Segundo muitas organizações de direitos humanos, centenas de milhares de membros desta minoria muçulmana em Xinjiang foram colocados em campos de detenção sob o pretexto de serem suspeitos de terrorismo. Muitos deles foram forçados a trabalhar em fábricas que por vezes eram integradas em prisões.
Segundo o Departamento de Estado norte-americano, o governo chinês também transferiu de Xinjiang, sob o pretexto de combater a pobreza, milhares de detidos que foram forçados a trabalhar no setor industrial noutros pontos do país.
Muitos países ocidentais tomaram medidas destinadas a impedir a importação de quaisquer produtos resultantes do trabalho forçado dos uigures.

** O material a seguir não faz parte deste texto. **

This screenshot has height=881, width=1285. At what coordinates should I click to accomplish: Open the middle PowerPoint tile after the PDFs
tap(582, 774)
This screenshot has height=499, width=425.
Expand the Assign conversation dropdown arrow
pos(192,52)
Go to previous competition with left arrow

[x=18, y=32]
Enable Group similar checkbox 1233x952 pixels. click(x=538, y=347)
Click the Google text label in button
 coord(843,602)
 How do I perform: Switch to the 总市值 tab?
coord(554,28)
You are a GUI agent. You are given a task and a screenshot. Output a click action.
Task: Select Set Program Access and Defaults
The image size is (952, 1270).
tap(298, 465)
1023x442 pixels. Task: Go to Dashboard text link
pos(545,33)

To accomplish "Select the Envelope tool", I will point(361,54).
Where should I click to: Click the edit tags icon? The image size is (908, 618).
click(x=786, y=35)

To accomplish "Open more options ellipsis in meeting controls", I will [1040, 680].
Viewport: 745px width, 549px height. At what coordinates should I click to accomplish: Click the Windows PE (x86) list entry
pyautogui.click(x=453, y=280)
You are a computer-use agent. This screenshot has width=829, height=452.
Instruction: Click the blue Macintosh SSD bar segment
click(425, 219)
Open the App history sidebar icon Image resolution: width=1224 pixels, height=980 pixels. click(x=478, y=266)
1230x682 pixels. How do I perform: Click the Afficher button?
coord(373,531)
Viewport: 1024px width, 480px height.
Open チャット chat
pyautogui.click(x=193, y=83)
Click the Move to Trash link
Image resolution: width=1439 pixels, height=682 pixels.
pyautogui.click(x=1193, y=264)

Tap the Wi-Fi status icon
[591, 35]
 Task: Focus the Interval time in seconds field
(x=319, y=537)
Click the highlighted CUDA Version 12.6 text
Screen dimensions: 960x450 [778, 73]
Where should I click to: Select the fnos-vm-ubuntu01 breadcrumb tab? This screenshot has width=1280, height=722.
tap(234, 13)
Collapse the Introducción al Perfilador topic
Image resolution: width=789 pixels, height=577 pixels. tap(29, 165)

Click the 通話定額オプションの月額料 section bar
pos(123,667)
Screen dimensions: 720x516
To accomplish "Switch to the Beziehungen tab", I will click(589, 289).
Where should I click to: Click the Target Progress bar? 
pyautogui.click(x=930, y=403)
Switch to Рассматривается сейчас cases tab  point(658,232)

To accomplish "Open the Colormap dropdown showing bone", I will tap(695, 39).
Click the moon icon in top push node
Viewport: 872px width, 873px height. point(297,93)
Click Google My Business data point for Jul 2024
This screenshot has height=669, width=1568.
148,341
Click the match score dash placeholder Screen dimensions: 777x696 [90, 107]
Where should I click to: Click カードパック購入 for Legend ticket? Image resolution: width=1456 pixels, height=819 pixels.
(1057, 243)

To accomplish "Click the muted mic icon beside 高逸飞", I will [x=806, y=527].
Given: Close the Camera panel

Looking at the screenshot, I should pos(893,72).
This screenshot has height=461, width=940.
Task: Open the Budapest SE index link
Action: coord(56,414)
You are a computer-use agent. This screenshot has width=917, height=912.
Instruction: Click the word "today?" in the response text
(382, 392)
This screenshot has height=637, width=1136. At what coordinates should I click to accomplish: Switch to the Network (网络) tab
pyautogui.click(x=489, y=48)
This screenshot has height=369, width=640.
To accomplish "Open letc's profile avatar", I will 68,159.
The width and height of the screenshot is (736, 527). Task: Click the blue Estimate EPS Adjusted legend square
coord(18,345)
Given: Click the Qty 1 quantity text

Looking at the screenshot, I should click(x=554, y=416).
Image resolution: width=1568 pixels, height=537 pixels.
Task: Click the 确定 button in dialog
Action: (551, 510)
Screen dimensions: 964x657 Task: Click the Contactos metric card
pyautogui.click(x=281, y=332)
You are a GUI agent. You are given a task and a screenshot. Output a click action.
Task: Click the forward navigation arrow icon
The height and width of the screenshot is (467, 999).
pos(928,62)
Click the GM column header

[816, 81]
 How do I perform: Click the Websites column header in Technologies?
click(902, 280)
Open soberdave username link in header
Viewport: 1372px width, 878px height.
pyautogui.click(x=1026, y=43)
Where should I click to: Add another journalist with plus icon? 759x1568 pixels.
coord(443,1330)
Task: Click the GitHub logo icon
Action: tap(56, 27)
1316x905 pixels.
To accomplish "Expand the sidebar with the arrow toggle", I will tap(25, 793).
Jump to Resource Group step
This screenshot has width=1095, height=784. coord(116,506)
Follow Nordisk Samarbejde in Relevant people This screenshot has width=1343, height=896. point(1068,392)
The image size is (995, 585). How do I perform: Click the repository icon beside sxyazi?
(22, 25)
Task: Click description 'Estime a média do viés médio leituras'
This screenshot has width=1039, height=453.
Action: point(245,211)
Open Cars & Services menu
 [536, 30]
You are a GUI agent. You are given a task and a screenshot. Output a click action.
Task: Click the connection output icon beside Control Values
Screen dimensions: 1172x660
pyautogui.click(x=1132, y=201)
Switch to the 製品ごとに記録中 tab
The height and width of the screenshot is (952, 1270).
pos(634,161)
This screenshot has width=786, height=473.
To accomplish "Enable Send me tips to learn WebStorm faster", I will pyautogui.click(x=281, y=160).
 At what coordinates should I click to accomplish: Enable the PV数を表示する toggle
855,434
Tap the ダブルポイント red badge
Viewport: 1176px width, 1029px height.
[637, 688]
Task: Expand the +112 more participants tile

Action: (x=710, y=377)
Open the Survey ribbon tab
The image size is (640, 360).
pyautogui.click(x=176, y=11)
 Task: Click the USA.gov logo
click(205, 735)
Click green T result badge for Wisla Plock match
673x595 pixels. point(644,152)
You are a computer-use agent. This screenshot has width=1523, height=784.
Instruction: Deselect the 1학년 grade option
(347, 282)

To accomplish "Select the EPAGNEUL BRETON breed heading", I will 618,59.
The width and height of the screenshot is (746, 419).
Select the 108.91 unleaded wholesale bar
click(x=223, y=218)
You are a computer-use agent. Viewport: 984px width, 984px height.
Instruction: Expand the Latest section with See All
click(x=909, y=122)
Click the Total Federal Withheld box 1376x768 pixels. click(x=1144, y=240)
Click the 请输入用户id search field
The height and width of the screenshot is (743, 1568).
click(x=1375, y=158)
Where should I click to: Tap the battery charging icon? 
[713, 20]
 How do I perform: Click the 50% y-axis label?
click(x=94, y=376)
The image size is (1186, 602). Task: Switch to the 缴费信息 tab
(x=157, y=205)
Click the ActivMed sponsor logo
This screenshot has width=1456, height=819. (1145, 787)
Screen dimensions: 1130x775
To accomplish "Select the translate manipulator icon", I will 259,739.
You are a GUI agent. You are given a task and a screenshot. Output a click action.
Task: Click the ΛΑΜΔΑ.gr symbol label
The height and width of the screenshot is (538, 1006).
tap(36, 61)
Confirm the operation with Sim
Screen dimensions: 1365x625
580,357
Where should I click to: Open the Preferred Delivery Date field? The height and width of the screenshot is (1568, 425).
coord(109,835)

Os Estados Unidos, em particular, decidiram utilizar uma abordagem particularmente vigorosa, permitindo que os funcionários aduaneiros obrigassem as empresas suspeitas a provar que os seus produtos não estão “contaminados”.
Abordagem do Canadá
Arie van Assche, especialista em economia chinesa da HEC Montreal, observa que o Canadá, especialmente por medo de provocar retaliações por parte de Pequim, escolheu uma abordagem menos aberta que se revelou mais complicada de implementar.
É difícil para as autoridades governamentais provar que os produtos foram realmente fabricados com recurso a trabalho forçado em Xinjiang.
Ari van Assche, especialista em economia chinesa da HEC Montreal
Ottawa adotou recentemente uma lei que obriga os ministérios e as principais empresas importadoras a explicar as medidas tomadas a partir de 2024 para evitar que tal cenário ocorra.
O Gabinete do Provedor de Justiça para a Responsabilidade Corporativa do Canadá também está a investigar o caso e anunciou a abertura de investigações visando seis empresas.
A Lei de Implementação do Acordo de Comércio Livre com os Estados Unidos e o México inclui disposições que proíbem a importação de bens fabricados por prisioneiros ou de trabalho forçado, que também se destinam a reduzir abusos.
Gohar Elham, do Sindicato dos Direitos dos Trabalhadores, destaca que a lei que proíbe a importação de produtos derivados do trabalho de prisioneiros existe há muito tempo na Grã-Bretanha, mas tem pouco efeito.
“As autoridades aduaneiras nunca aplicaram isso em 100 anos e, que eu saiba, nenhuma remessa foi confiscada”, disse ela na sexta-feira.